* [Task directions]: The word "Viewport" marks the lines to find; copy every such line from the data below.

*** Dataset records Section Begins ***

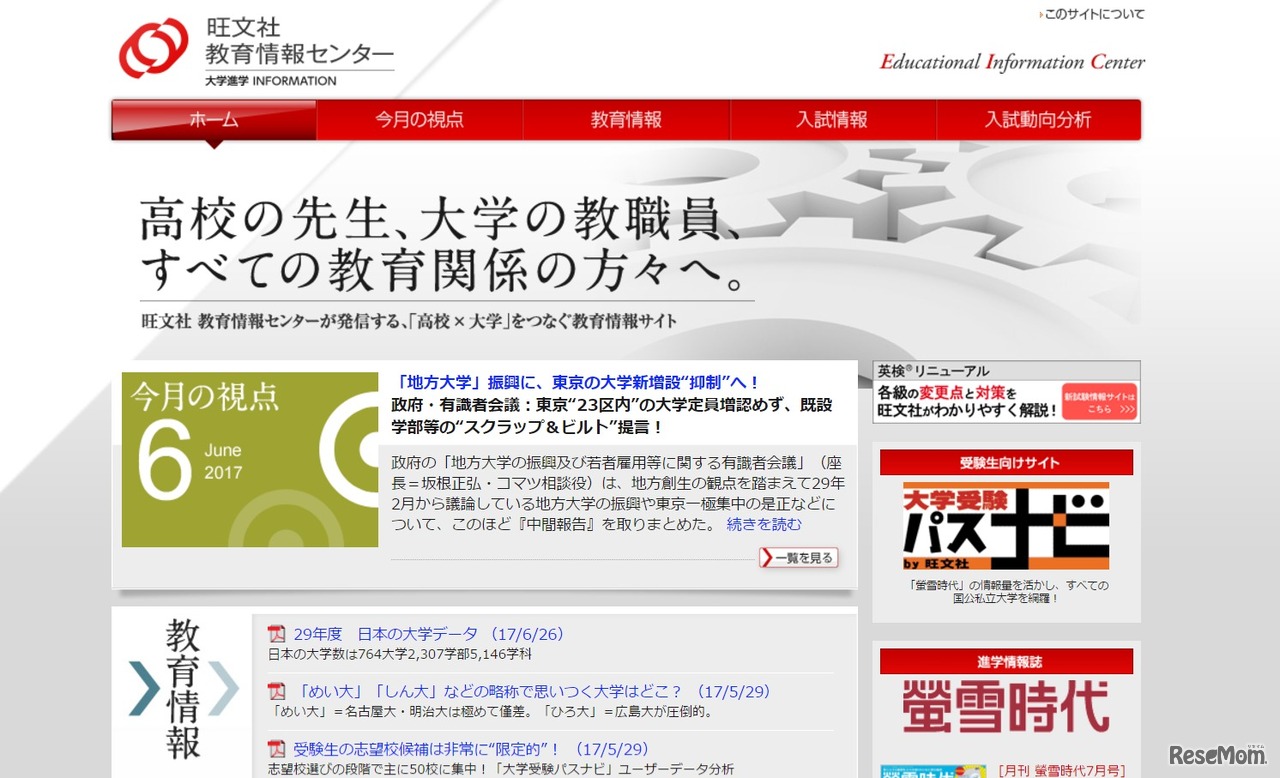
Task: Open the 今月の視点 menu item
Action: 420,120
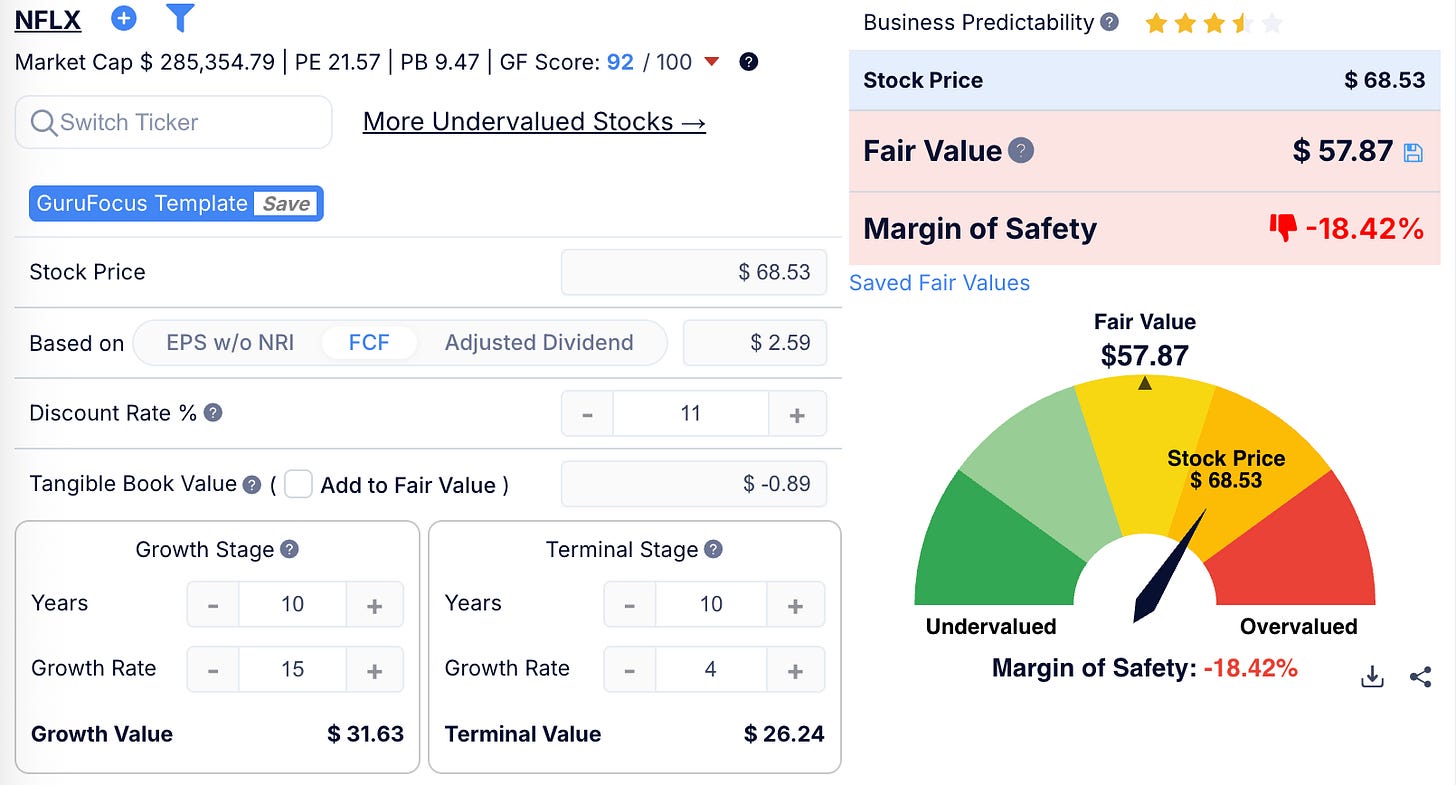Click the GF Score help question icon
Image resolution: width=1456 pixels, height=785 pixels.
click(x=748, y=62)
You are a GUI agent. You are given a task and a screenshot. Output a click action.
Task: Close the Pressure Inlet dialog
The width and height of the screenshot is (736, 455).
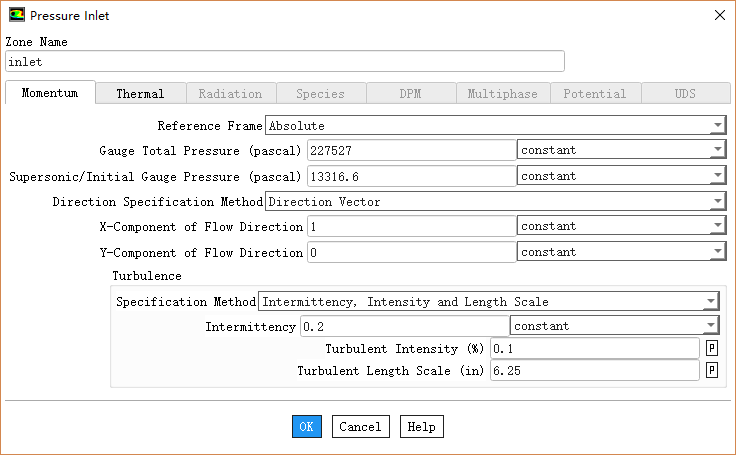click(718, 15)
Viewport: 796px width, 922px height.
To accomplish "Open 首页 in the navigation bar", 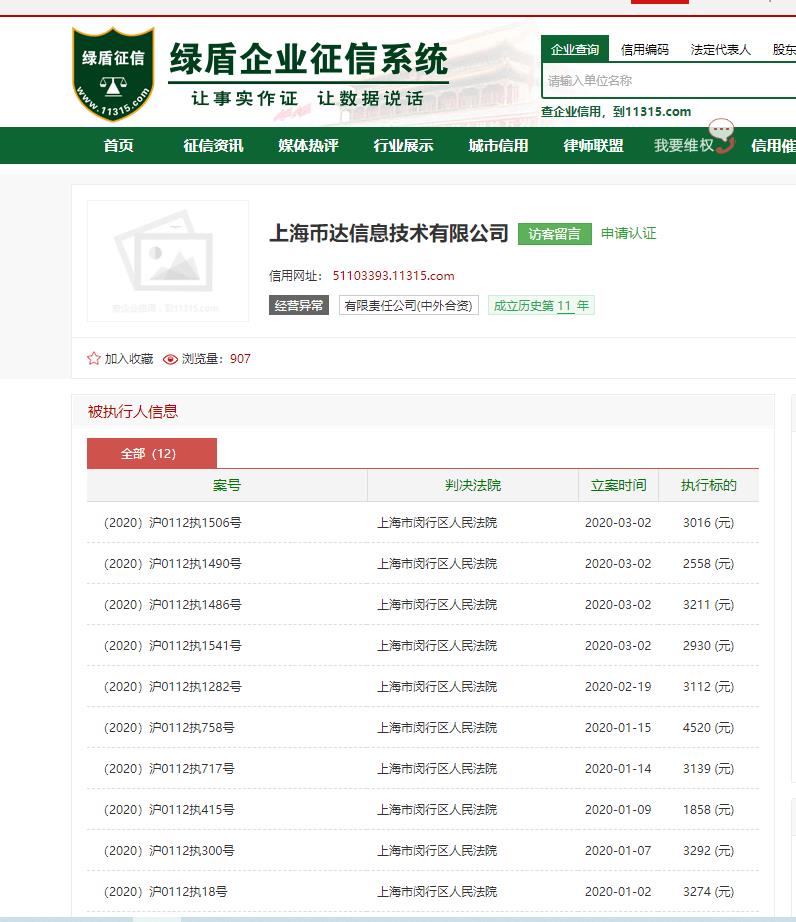I will coord(118,146).
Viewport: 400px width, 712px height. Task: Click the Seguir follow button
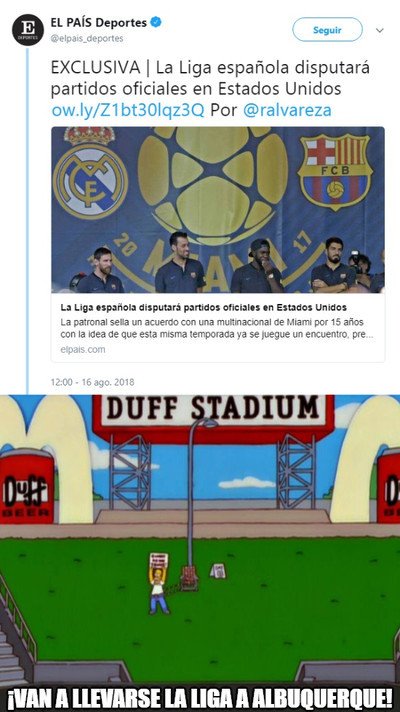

*** Dataset records Section Ends ***

* [Problem solution]:
Viewport: 796px width, 922px height.
Viewport: 400px width, 712px height. Task: Click the Seguir follow button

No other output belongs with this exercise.